By the time we made it to our machines it was probably almost 8:00pm. We began our descent of the mountain, changing our jets out once again at Fang for the lower mountain-rodeo. Had the snow been smooth we probably could have descended to the sea ice in 30 minutes, but as it was, we had large bumps of windblown snow, and a lot of fog to deal with. We made it to the sea ice at 1:00 am, were each one of us ceremoniously did donuts on our ski-doos for a number of minutes. A large cloud of two-stroke exhaust hung above our heads. Our carbon-footprint-guilt eventually got the better of us, so we finished rigging sastrugi our cargo sleds, and drove back to McMurdo, bridging the crack at Royds once again. A strange low-elevation lenticular cloud hung over the southern edge of the Hut Point Peninsula as we drove south into it. A dramatically textured snow and ice landscape flew below me at 50 mph while a sheet of clouds swirled above my head at less than a hundred feet. It was a surreal scene from a sci-fi film. I just can't remember which one.
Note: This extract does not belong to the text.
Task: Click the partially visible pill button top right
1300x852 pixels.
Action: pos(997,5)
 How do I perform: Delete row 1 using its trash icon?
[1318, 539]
The starting line at the McMurdo transition

Fueling up at Backdoor Bay - Cape Royds
Ascending the lower flanks of Erebus

At 9000' we had to re-jet the engines to burn on thinner air and less fuel.
Nearing the 9000' Fang camp with the still-frozen Ross Sea in the distance
Our 10 skidoos overwhelmed the three tents and occupants at Fang Camp. The scientists are detonating explosives and recording the seismic activity on dozens of sensors around the mountain in order to gain a three-dimensional perspective of the structure of the volcano.
afternoon tea time at LEH.
LEH from the outside.
The final ascent to the summit crater
Hot Lava!
A group of scientists were taking a stroll circumnavigating the crater rim
Group portrait on the summit. I have been doing these kind of shots a couple times this year and I enjoy them. I add a fisheye lens to my Nikon body, then strap it via a mini-tripod to the end of a ski pole, then hold it about six feet above our heads.
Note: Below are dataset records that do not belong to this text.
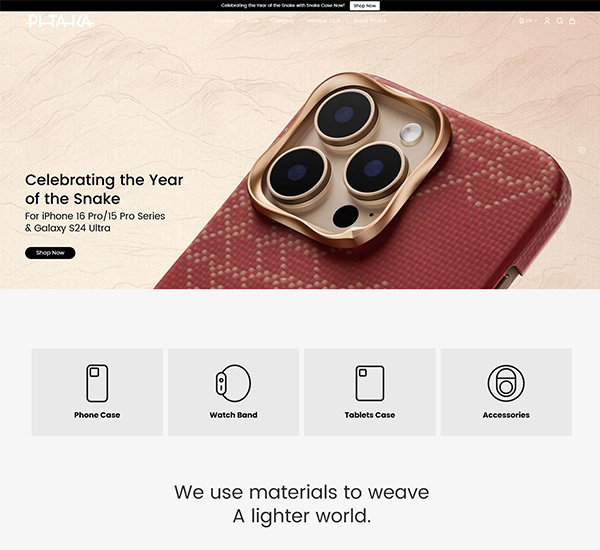Screen dimensions: 600x550
Task: Click the PITAKA logo
Action: click(59, 21)
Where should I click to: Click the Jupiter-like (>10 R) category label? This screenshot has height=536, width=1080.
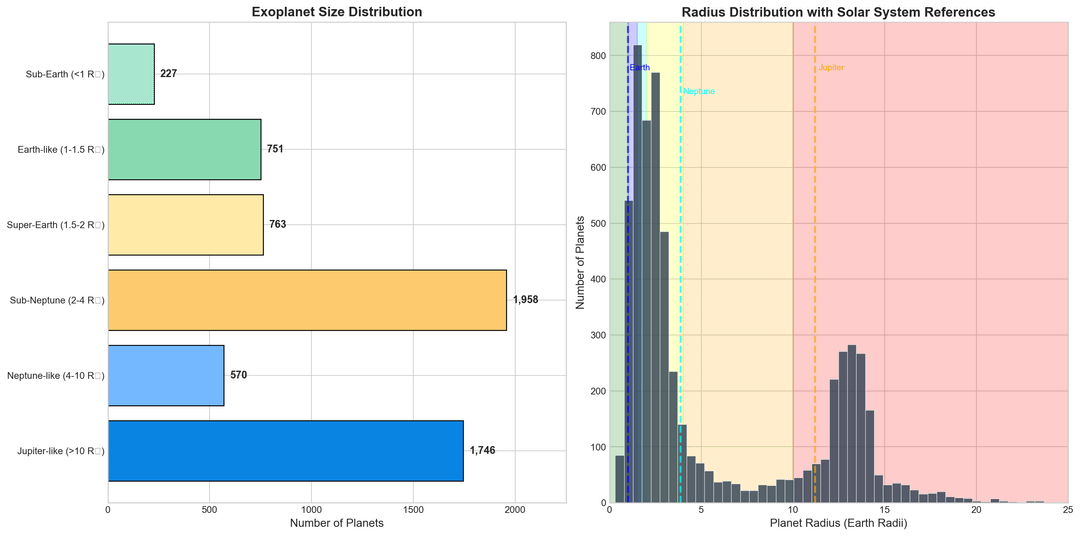(x=56, y=451)
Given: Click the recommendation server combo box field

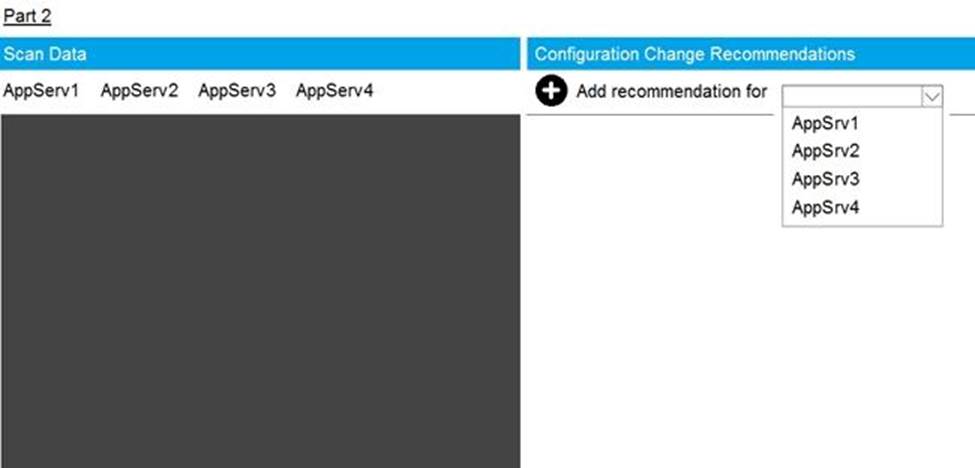Looking at the screenshot, I should (851, 96).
Anna presents our dinner spread at LEH

The shot above and the next two below are from the inside of the fumaroles at LEH.
Danny hopes the ceiling doesn't collapse.

Danny checks out a crashed coast guard helicopter from 1971.
On the descent, Joe Harrigan collects his timelapse camera rig.
Erebus's upper cone and lower shield flanks.
Joe takes a swig of water on hour 18. I shot this photo at 12:04am, with the sun fairly high in the ski to the south of us. Most of us were feeling pretty worked by this point - we had been bucked around by large sastrugi mounds, choked by 2-stroke exhaust, blasted by constant high elevation sunlight, sleep deprived, and oxygen-deprived. Only an hour back to MCM.
Just about down onto the sea ice where our extra fuel depot waited. Just moments to go before a donut-rally.
We paused briefly on our way home to view our ascent route of Erebus again. It climbes around the left side, then comes up to the summit from behind.
The Barne Glacier is a beautiful land-mark. It also juts into the sea ice, exerting enough force to consistantly crack the sea ice in a few places. These cracks are getting too wide to drive over currently. But they are always surrounded by wildlife.
An adelie saw us and became curious. It waddled a few hundred meters just to see what we were all about.